5

In a typical A/B test, the randomization unit is user level, sometimes the analysis unit may be page/visit level, like a cluster randomization experiment. In this situation, the iid assumption doesn't hold, and many methods like cluster standard error, delta-method, and cluster bootstrap, have been proposed (A/B testing ratio of sums). However, since each user may have multiple visits, and the previous visit may determine whether the user visits again, this may cause temporal confounding. so is cluster randomized A/B test still the gold standard for causal inference?

wei
  • 543
  • Can you describe the experiment in more detail? An example of how exactly the experiment is done and what's the exact end goal (e.g. assessing number of unique visits to a webpage) could be really helpful. – Amin Shn Jun 18 '22 at 11:57

1 Answers1

1

You have measurements with some users and per user the number of measurements might differ.

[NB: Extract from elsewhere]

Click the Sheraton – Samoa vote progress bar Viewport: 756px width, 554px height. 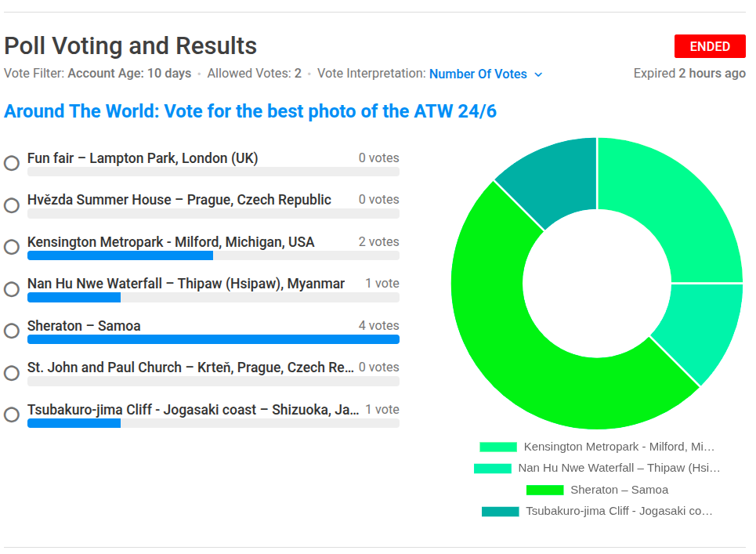(213, 339)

In the simplest way you ignore the number of visits per user and consider the experiment as a single measurement per user. For instance, your variable might be the total number of sales per user and you can consider this as a random number drawn from a population that differs depending on case A or case B.

Alternatively, to get some more power in the hypothesis test, you can treat this as a mixed effects model.


How to perform this mixed effects model exactly will depend on the experiment and goals. Do you want to improve the ratio of sales or the total number of sales?

Possibly a multidimensional view might be useful. This was also mentioned briefly in your linked question in relation with the following image

example

The image above was used to show how a small difference might be observed when only the ratio is considered, but it also shows that depending on how you look at the multidimensional picture you may end up with different conclusions.

The causal effects might be different from what you expect. If A causes an increase in the number of page visits, then it might decrease the ratio of sales per visit. But possibly the total sales increase (because of the extra visits). If you look at the ratio of sales then A performs worse, if you look at the total sales then B performs better.